- TASK BRIEF -
Transcribe the records in full.

- INFORMATION SHOWN -
::::::::::

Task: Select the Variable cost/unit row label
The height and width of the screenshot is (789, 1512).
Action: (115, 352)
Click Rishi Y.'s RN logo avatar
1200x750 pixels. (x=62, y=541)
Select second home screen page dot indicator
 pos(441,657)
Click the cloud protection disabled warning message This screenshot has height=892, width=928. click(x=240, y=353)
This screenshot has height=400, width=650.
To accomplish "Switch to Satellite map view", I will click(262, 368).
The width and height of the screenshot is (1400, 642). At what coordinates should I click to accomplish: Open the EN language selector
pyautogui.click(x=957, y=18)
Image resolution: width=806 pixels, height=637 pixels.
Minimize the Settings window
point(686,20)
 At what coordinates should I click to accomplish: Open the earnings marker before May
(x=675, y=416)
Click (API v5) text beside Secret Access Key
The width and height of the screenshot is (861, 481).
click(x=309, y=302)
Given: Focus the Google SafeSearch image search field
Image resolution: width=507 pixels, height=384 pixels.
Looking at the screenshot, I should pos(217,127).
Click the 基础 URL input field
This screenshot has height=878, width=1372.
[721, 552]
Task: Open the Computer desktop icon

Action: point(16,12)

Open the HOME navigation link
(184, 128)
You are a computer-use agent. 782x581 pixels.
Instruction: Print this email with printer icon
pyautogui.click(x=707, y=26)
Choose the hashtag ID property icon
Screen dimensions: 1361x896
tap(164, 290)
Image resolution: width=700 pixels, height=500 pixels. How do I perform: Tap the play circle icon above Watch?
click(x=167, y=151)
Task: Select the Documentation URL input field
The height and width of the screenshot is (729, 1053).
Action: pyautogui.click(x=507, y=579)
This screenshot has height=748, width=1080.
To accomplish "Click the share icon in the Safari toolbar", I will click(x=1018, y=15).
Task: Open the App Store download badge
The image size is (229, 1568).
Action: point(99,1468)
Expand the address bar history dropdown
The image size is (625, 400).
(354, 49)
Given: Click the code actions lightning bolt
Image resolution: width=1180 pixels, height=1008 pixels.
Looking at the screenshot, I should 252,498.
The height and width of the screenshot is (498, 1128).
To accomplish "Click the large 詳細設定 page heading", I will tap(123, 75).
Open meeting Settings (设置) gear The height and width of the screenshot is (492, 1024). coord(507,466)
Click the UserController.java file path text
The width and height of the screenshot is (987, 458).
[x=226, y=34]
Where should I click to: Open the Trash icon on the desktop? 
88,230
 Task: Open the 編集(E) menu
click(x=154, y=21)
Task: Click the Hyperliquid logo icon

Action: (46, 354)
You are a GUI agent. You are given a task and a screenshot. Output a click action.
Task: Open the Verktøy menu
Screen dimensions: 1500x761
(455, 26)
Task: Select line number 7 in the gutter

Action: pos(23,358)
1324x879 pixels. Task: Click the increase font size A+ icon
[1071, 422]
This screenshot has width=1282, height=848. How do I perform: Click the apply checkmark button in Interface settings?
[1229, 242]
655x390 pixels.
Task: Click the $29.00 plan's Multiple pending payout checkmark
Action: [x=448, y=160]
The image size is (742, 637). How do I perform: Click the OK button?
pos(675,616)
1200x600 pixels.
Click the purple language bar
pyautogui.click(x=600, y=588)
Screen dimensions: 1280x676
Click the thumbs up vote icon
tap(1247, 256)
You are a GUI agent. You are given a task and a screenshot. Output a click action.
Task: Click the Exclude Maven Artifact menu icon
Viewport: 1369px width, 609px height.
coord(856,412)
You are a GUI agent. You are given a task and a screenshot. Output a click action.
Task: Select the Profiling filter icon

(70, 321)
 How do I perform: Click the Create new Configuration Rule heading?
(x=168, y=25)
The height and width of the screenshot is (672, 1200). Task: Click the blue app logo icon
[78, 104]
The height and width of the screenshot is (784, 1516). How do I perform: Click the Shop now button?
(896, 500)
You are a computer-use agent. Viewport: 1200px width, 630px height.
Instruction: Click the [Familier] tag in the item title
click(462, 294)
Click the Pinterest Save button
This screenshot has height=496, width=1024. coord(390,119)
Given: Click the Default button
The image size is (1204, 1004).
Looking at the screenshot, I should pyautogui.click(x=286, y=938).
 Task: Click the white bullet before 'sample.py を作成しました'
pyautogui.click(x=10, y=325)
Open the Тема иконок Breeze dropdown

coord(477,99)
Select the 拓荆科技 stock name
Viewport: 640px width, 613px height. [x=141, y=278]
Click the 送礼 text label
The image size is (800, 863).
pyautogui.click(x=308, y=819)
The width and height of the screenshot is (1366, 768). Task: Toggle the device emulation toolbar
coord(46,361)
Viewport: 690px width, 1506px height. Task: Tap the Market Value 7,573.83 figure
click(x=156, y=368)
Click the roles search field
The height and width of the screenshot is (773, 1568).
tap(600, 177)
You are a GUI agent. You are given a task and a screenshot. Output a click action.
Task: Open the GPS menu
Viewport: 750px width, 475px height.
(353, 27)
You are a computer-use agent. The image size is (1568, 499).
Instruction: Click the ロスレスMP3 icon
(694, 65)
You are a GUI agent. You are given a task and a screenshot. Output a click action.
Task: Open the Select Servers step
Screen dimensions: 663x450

::::::::::

- TASK OUTPUT -
Task: Select the Variable cost/unit row label
The height and width of the screenshot is (789, 1512).
Action: (115, 352)
Click Rishi Y.'s RN logo avatar
1200x750 pixels. (x=62, y=541)
Select second home screen page dot indicator
 pos(441,657)
Click the cloud protection disabled warning message This screenshot has height=892, width=928. click(x=240, y=353)
This screenshot has height=400, width=650.
To accomplish "Switch to Satellite map view", I will click(262, 368).
The width and height of the screenshot is (1400, 642). At what coordinates should I click to accomplish: Open the EN language selector
pyautogui.click(x=957, y=18)
Image resolution: width=806 pixels, height=637 pixels.
Minimize the Settings window
point(686,20)
 At what coordinates should I click to accomplish: Open the earnings marker before May
(x=675, y=416)
Click (API v5) text beside Secret Access Key
The width and height of the screenshot is (861, 481).
click(x=309, y=302)
Given: Focus the Google SafeSearch image search field
Image resolution: width=507 pixels, height=384 pixels.
Looking at the screenshot, I should pos(217,127).
Click the 基础 URL input field
This screenshot has height=878, width=1372.
[721, 552]
Task: Open the Computer desktop icon

Action: point(16,12)

Open the HOME navigation link
(184, 128)
You are a computer-use agent. 782x581 pixels.
Instruction: Print this email with printer icon
pyautogui.click(x=707, y=26)
Choose the hashtag ID property icon
Screen dimensions: 1361x896
tap(164, 290)
Image resolution: width=700 pixels, height=500 pixels. How do I perform: Tap the play circle icon above Watch?
click(x=167, y=151)
Task: Select the Documentation URL input field
The height and width of the screenshot is (729, 1053).
Action: pyautogui.click(x=507, y=579)
This screenshot has height=748, width=1080.
To accomplish "Click the share icon in the Safari toolbar", I will click(x=1018, y=15).
Task: Open the App Store download badge
The image size is (229, 1568).
Action: point(99,1468)
Expand the address bar history dropdown
The image size is (625, 400).
(354, 49)
Given: Click the code actions lightning bolt
Image resolution: width=1180 pixels, height=1008 pixels.
Looking at the screenshot, I should 252,498.
The height and width of the screenshot is (498, 1128).
To accomplish "Click the large 詳細設定 page heading", I will tap(123, 75).
Open meeting Settings (设置) gear The height and width of the screenshot is (492, 1024). coord(507,466)
Click the UserController.java file path text
The width and height of the screenshot is (987, 458).
[x=226, y=34]
Where should I click to: Open the Trash icon on the desktop? 
88,230
 Task: Open the 編集(E) menu
click(x=154, y=21)
Task: Click the Hyperliquid logo icon

Action: (46, 354)
You are a GUI agent. You are given a task and a screenshot. Output a click action.
Task: Open the Verktøy menu
Screen dimensions: 1500x761
(455, 26)
Task: Select line number 7 in the gutter

Action: pos(23,358)
1324x879 pixels. Task: Click the increase font size A+ icon
[1071, 422]
This screenshot has width=1282, height=848. How do I perform: Click the apply checkmark button in Interface settings?
[1229, 242]
655x390 pixels.
Task: Click the $29.00 plan's Multiple pending payout checkmark
Action: [x=448, y=160]
The image size is (742, 637). How do I perform: Click the OK button?
pos(675,616)
1200x600 pixels.
Click the purple language bar
pyautogui.click(x=600, y=588)
Screen dimensions: 1280x676
Click the thumbs up vote icon
tap(1247, 256)
You are a GUI agent. You are given a task and a screenshot. Output a click action.
Task: Click the Exclude Maven Artifact menu icon
Viewport: 1369px width, 609px height.
coord(856,412)
You are a GUI agent. You are given a task and a screenshot. Output a click action.
Task: Select the Profiling filter icon

(70, 321)
 How do I perform: Click the Create new Configuration Rule heading?
(x=168, y=25)
The height and width of the screenshot is (672, 1200). Task: Click the blue app logo icon
[78, 104]
The height and width of the screenshot is (784, 1516). How do I perform: Click the Shop now button?
(896, 500)
You are a computer-use agent. Viewport: 1200px width, 630px height.
Instruction: Click the [Familier] tag in the item title
click(462, 294)
Click the Pinterest Save button
This screenshot has height=496, width=1024. coord(390,119)
Given: Click the Default button
The image size is (1204, 1004).
Looking at the screenshot, I should pyautogui.click(x=286, y=938).
 Task: Click the white bullet before 'sample.py を作成しました'
pyautogui.click(x=10, y=325)
Open the Тема иконок Breeze dropdown

coord(477,99)
Select the 拓荆科技 stock name
Viewport: 640px width, 613px height. [x=141, y=278]
Click the 送礼 text label
The image size is (800, 863).
pyautogui.click(x=308, y=819)
The width and height of the screenshot is (1366, 768). Task: Toggle the device emulation toolbar
coord(46,361)
Viewport: 690px width, 1506px height. Task: Tap the Market Value 7,573.83 figure
click(x=156, y=368)
Click the roles search field
The height and width of the screenshot is (773, 1568).
tap(600, 177)
You are a GUI agent. You are given a task and a screenshot. Output a click action.
Task: Open the GPS menu
Viewport: 750px width, 475px height.
(353, 27)
You are a computer-use agent. The image size is (1568, 499).
Instruction: Click the ロスレスMP3 icon
(694, 65)
You are a GUI agent. You are given a task and a screenshot. Output a click action.
Task: Open the Select Servers step
Screen dimensions: 663x450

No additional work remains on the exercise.